Sure, but now you show me all the clients that supported OTR back then 😜 - or now, for that
matter. Besides, OTR doesn’t work in multi user chats. OMEMO does, and support for it is still not exactly widespread…
That was the time when all the apps were standard XMPP. It didn’t have proper encryption back then. WhatsApp is still XMPP nowadays, but excluding federation and non-standard implementation on Meta servers and so on
Fun fact, iMessage is also XMPP based!
So is WhatsApp, Zoom, Jitsi
Had no idea about Zoom!
It’s kind of crazy that all these services use it, and on the federated side of things, Signal killed it.
It also powers the communications / presence on many gaming avenues as well like Fortnite, League of Legends, & whatever Nintendo is using for notifications + online status (assuredly a lot more games).
XMPP is old, stable, & massively scalable for industrial applications – while maintaining decentralization + efficiency & allowing for extensibility like OMEMO encryption which is covering most folk’s chat use cases. Since the XMPP foundation don’t put budget into marketing & hype, a lot of folks weirdly assume it’s dead or not being used. It’s strange to me how folks seem more interested in RCS & Matrix despite their histories/ownership/flaws rather than embracing what is already good.
Well said! I really miss having a huge roster on XMPP
We can start it up again. Time to nudge in the next Lemmy AMA to allow XMPP addresses alongside Matrix. You’d be surprised how little things like that can nudge adoption & pique curiosity.
Yeah, XMPP is great and all, but the client side is a big old mess, everything is full of friction and missing support for feature xyz. Have you tried using XMPP on iOS?

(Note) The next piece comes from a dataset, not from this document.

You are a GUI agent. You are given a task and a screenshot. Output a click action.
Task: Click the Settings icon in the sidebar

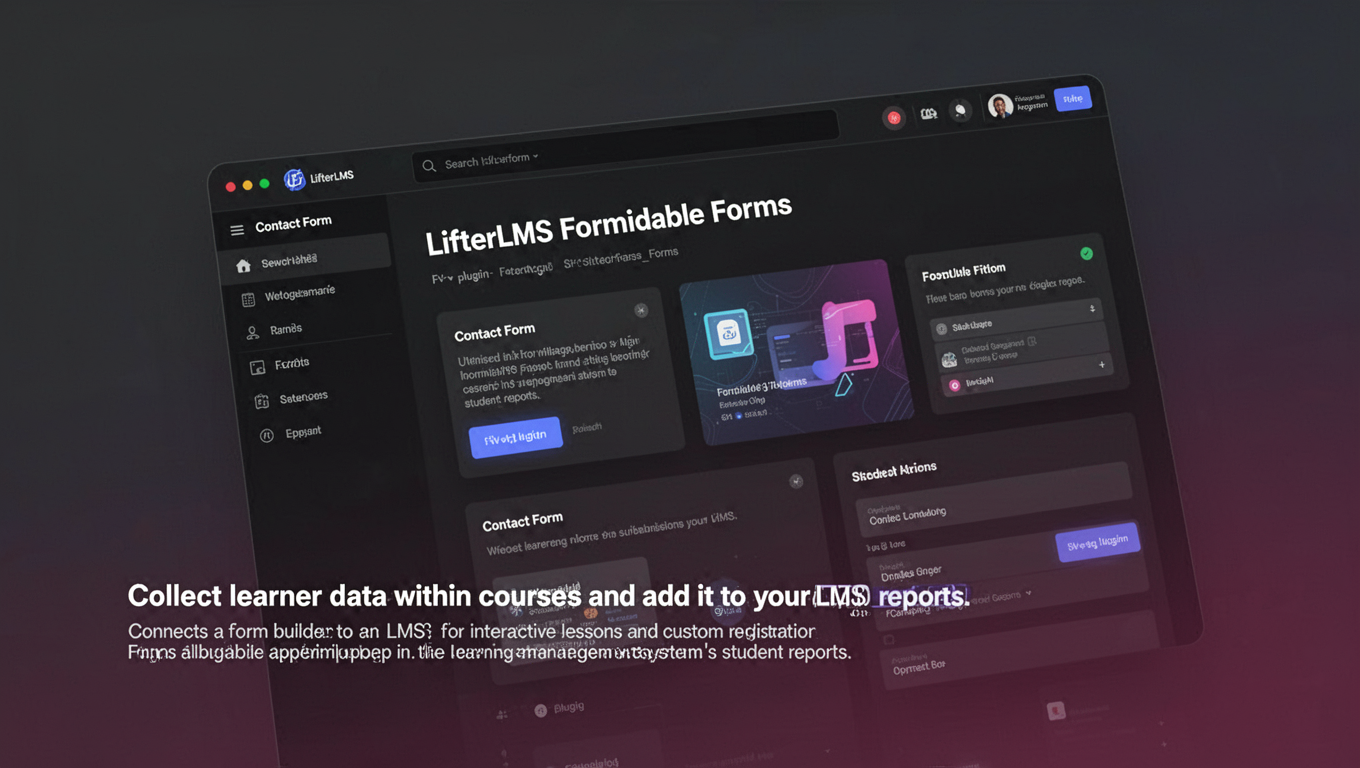tap(262, 400)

Conversations compliance test has brought most clients into an acceptable base to where most basic chat/audio/video needs are met, so if you are comparing older legacy clients then the experience will be different. The XEP system means everything is optional & can be pitched by making a spec & seeing who uptakes the idea. It also means the bar to create your own server is absoluetly minimal since everything is an extension which means you could build one in a weekend which is great for those learning to code since the barrier to entry is extremely low if Conversations isn’t the goal.

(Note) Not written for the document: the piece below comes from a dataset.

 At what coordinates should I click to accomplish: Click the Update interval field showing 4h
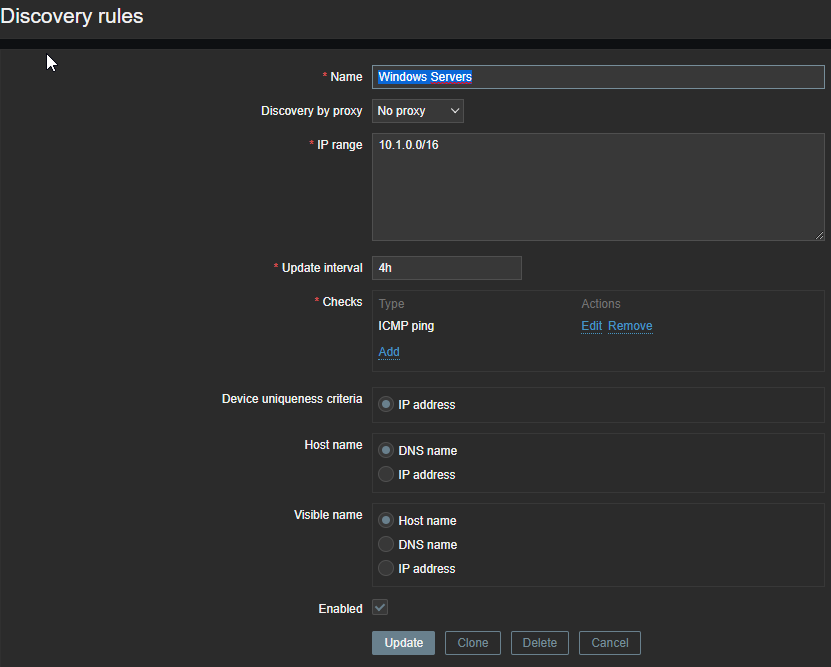[x=446, y=268]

IDGAF about Apple since you have to have a wad just to publish an application on their proprietary store & the EU didn’t do a good enough job so it’s expensive to open alternative stores like F-Droid while also being antagonistic towards sideloading as well as PWAs (not to mention needing to buy their overpriced hardware to build/release applications). Heck, you can’t even publish a GPL-or-similar-licensed app on their store. This is a giant slap in the face to free/ethical software developers & probably why the clients aren’t in a good state; if you aren’t trying to make money, why would you develop in an ecosystem that is entirely hostile for you to develop in?
My brother in Christ do you know what fun means
Federated XMPP is fun yes, defederated XMPP is, indeed, not fun.
Also I’m no Christ’s brother, thanks. Beelzebub maybe.
OTR predates all the commercial platforms adopting XMPP, so that’s not exactly true.
Sure, but now you show me all the clients that supported OTR back then 😜 - or now, for that matter. Besides, OTR doesn’t work in multi user chats. OMEMO does, and support for it is still not exactly widespread…
Was OTR a protocol where the server had zero knowledge of the unencrypted content? Or was it basically like SSL?
OTR is E2E, it’s the direct predecessor of OMEMO/Signal on which they are both based.